Erasing Tolkien? What’s that about? Well, the showrunners and actors of Amazon Prime Video’s Rings of Power series have declared that their series is a version of Tolkien’s work that reflects modernity – “To be part of creating accessibility for generations to come. For new generations this is their version of Tolkien, this is what my daughter will see of Tolkien’s works.” That is a direct quote from actress Sophia Nomvete, who plays Disa, the wife of Dwarf king Durin.
Now, the very concept of erasing Tolkien in the name of social justice is flawed. Tolkien intended for the Hobbit and Lord of the Rings to be the mythology and folk tales of and for the English people. As such, he based much of his stories on European folklore. Which invariably means that the characters in Tolkien’s stories will be Caucasian – this is clear from the very descriptions in Tolkien’s books themselves. Thus for Rings of Power to introduce black dwarves and elves is simply inaccurate to the lore and diametrically opposed to the spirit of Tolkien’s books.
Unfortunately, thanks to contemporary film and TV producers (i.e. “Hollywood”) – who are mainly white themselves mind you – Hollywood has decided to take on the mantle of social justice warriors and deeming somehow that these literary works of a different age should be ‘redeemed’ to represent what the modern world looks like in 2022. Thus we have Rings of Power with its erasing Tolkien agenda.
However, might we suggest that instead of erasing Tolkien, Hollywood should instead consider adapting the many fantasy novels out there based on African culture? Some examples come to mind.
Raybearer (2020) is a young adult fantasy novel written by Jordan Ifueko. Ifueko creates a fantasy set in a world that draws from her Nigerian heritage and incorporates a twenty-first-century twist for her young adult audience. The novel follows Tarisai, a young girl bound by a magical wish by her absent and distant mother: kill the Crown Prince. When Tarisai is sent to the capital to compete to be part of the Crown Prince’s council, Tarisai finally finds what she had always craved: love, belonging, connection.
The Gilded Ones is a 2021 young adult fantasy novel by Sierra Leonean American writer Namina Forna. The novel follows the story of a young female named Deka, who lives in the West-African-inspired society of Otera, in which women live to be of service to men, and their roles in everyday life are grounded in misogyny.

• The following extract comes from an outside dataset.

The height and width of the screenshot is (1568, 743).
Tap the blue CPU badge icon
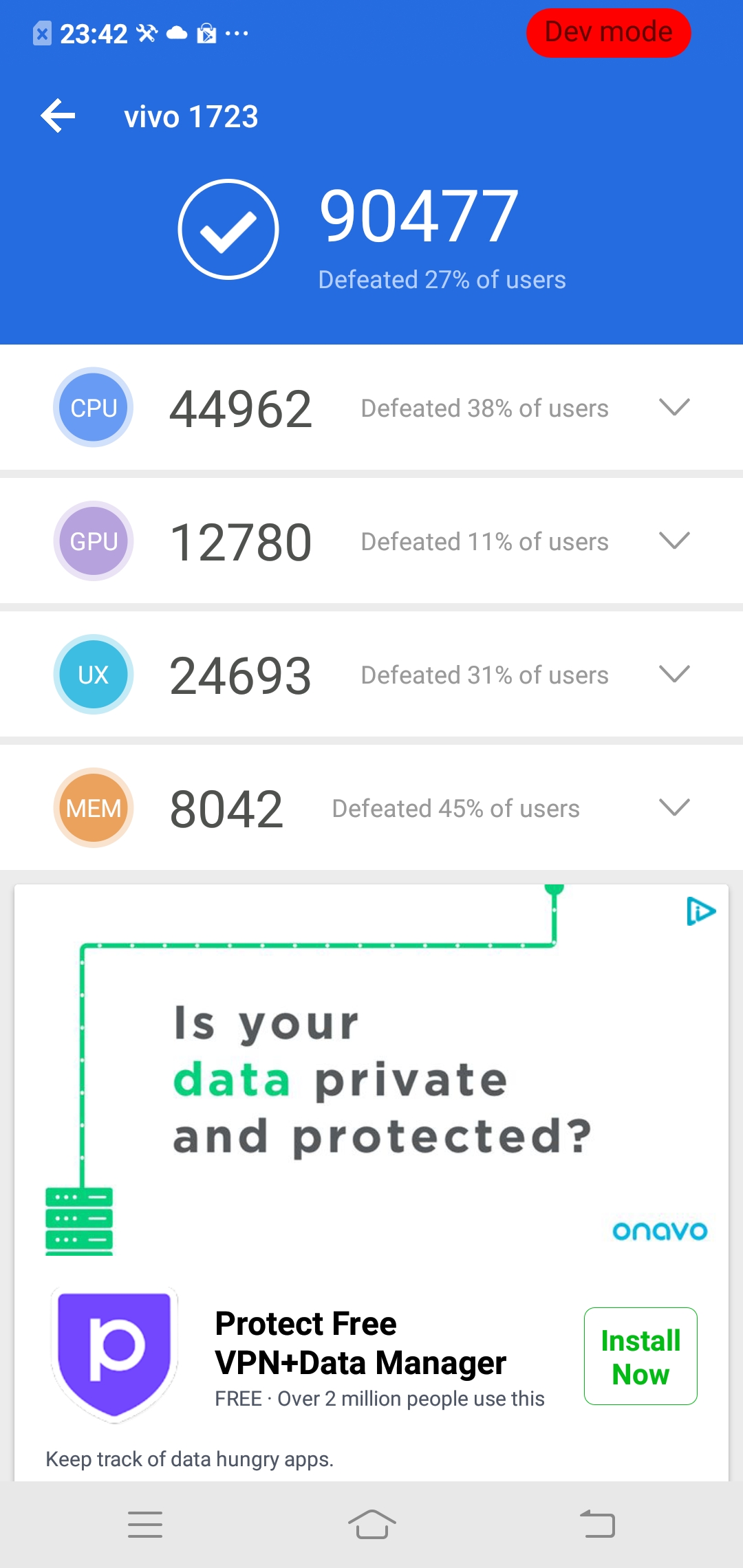point(94,407)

The Rage of Dragons (2019) is an African (Xhosa) inspired epic fantasy debut by Evan Winter, and it is the first installment in The Burning quartet. Described as a mix of Game of Thrones and Gladiator, The Rage of Dragons follows Tau as he attempts to get revenge and become the greatest swordsman to ever live.
Children of Blood and Bone is a 2018 young adult fantasy novel by Nigerian-American novelist Tomi Adeyemi. The book, Adeyemi’s debut novel and the first book in a planned trilogy, follows heroine Zélie Adebola as she attempts to restore magic to the kingdom of Orïsha, following the ruling class Kosidáns’ brutal suppression of the class of magic practitioners Zélie belongs to, the Maji.
A Song Below Water is a 2020 young adult fantasy novel written by Bethany C. Morrow. The book centers on an African-American high school student and siren named Tavia who attempts to keep her identity a secret while living in Portland where magical creatures are oppressed.
This is only the tip of the iceberg. To be fair, many of the above are already being developed into film or TV projects and will do more for accessibility, diversity and representation than Rings of Power’s efforts in erasing Tolkien. Let’s call this out for what it is – culture appropriation and culture destruction. The people behind Rings of Power should be ashamed of themselves for their blatant virtue signalling.